9/10
Haunting, disturbing drama of war crimes and family secrets
15 December 2006
Warning: Spoilers
I only saw this film once, nearly forty years ago, on television. I later read the original Sartre play in a drama class, and found that the movie was reasonably faithful to the original. It is apparently unavailable on home video, unfortunately.

I remember being fascinated by the compelling performance of Maximilian Schell as the former Nazi officer who is believed dead, but actually hiding out in his family's attic. His sister, for some reason ,lets him think the war is still going on, twenty years later. She reads him made-up news bulletins about the Allies' destruction of Germany, feeding his madness.

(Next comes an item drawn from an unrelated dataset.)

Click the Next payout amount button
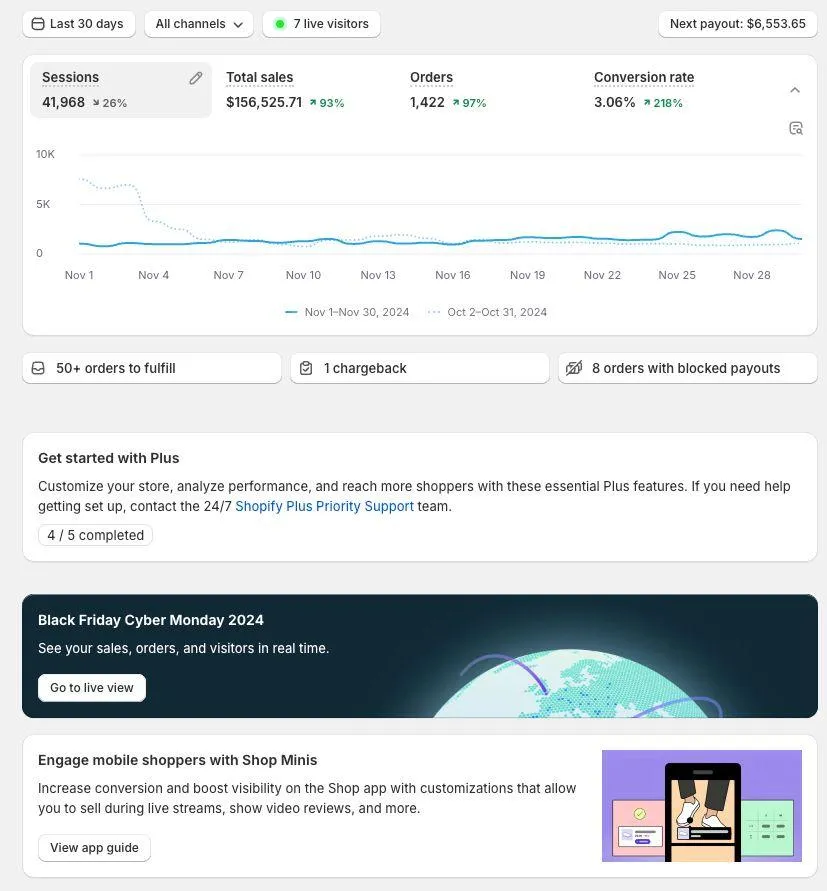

The most memorable scene was when the recluse Schell left the house, and went out into the city for the first time in twenty years or more. People stare and laugh at him, as he walks around the modern city in his old Nazi uniform. He is bewildered by all the modern buildings and signs of prosperity in a Germany he had believed utterly destroyed forever.In a particularly clever touch, he somehow ends up in a theater, where a Nazi era satire is being performed. The modern German audience laughs at the caricatured Hitler and his followers. As a kid, I realized it was some kind of Hitler spoof, but the whole thing was in German, and I had to guess at its significance. I now believe that it was most likely a play within a play, namely a scene from the climax of Bertolt Brecht's The Resistible Rise of Arturo Ui. It's been a long time since I saw this film, but it seems to me that Schell, in his madness and confusion, mistakenly believes it's some kind of real Nazi rally, and starts saluting "Hitler" , while the audience thinks he's part of the show.

It's unfortunate that this movie isn't available for a new audience to appreciate. With any luck, it will come to home video eventually.